So there has been a drip-drip-drip of concessions, and an increasing ­tendency to block with the pro-Remain parties (in particular the Lib Dems and the Scottish Nationalists) and the pro-European Tory rebels, for example, in frustrating Johnson’s demands for a general election. This is politically dangerous for two reasons. First of all, the Lib Dems in particular are no real allies. Swinson and her predecessor Vince Cable have been very open in their hostility to the idea of a Corbyn government—even as a stopgap in the event of Johnson being forced to resign. Secondly, and more fundamentally, allying with the neoliberal centre over Brexit makes it easier for the Tories to portray themselves, absurdly, as outsiders whose efforts to fulfil the will of the people are being blocked by the establishment. Labour’s traditional reverence for the institutions of the British state, what Tom Nairn once called “the ideological subservience of Labourism to parliamentary necromancy”, makes it easier for Johnson & Co to portray it as part of this establishment.21

Maybe, when there is an election, Corbyn and his supporters can repeat what they achieved during the election campaign in June 2017 and shift the debate from Brexit to class.
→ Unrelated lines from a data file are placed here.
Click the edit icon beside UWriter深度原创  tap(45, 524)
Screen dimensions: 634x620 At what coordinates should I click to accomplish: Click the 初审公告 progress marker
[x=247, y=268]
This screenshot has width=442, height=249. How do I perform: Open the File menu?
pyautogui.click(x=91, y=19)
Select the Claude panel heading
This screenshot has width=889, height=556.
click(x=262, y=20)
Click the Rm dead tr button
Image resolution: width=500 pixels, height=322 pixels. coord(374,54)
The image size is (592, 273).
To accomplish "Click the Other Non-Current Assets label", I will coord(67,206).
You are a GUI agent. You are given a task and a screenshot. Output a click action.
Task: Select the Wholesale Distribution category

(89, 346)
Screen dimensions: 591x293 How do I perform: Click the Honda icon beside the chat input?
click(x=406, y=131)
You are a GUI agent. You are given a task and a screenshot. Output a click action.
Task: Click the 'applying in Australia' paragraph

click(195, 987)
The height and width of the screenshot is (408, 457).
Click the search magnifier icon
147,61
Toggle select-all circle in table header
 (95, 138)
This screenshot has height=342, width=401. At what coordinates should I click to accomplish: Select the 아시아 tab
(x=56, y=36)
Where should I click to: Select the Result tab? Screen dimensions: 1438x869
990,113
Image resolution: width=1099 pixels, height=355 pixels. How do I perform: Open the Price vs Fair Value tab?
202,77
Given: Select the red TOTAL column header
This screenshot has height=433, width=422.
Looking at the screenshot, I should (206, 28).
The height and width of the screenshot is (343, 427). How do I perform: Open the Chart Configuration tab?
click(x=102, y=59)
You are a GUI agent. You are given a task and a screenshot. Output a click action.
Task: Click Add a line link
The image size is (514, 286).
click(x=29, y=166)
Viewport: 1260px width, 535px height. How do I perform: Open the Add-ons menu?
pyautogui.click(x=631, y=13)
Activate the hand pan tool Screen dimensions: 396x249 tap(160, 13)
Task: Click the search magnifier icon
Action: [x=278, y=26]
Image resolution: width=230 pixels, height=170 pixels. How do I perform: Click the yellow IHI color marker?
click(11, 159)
McDonnell has been building a programme of solid economic reforms, more of which were unveiled at the Labour Party conference last month—a Green New Deal with 2030 as the deadline for a net zero carbon economy, a 32-hour working week in the next ten years, free personal care. In advance of the conference, the Financial Times ran a series of articles in which it scared itself and its readers about the prospect of a Corbyn government. It quotes a “business lobbyist”:

Whenever we hold events I always ask, “what are you more worried about, a Corbyn government or a no-deal Brexit?”… Now the universal answer is Corbyn… “I would be worried about Jeremy Corbyn, John McDonnell and Seumas Milne, they don’t give a fuck about the City of London,” says one senior Labour figure. “I think a lot of money would be shifted out on day one. There are a lot of people who are worried about the future financial security of the City”.22

This, then, is another ingredient in the mix—the possibility that the Brexit crisis might produce a left-wing Labour government committed to breaking with neoliberal austerity. The polls don’t look good for such a prospect, since they have consistently given the Tories a lead since Johnson took over. But then they looked pretty bad for Labour in 2017. The Labour vote rose from a projected national vote of 27 percent in the local elections on 4 May to 40 percent in the general election on 8 June.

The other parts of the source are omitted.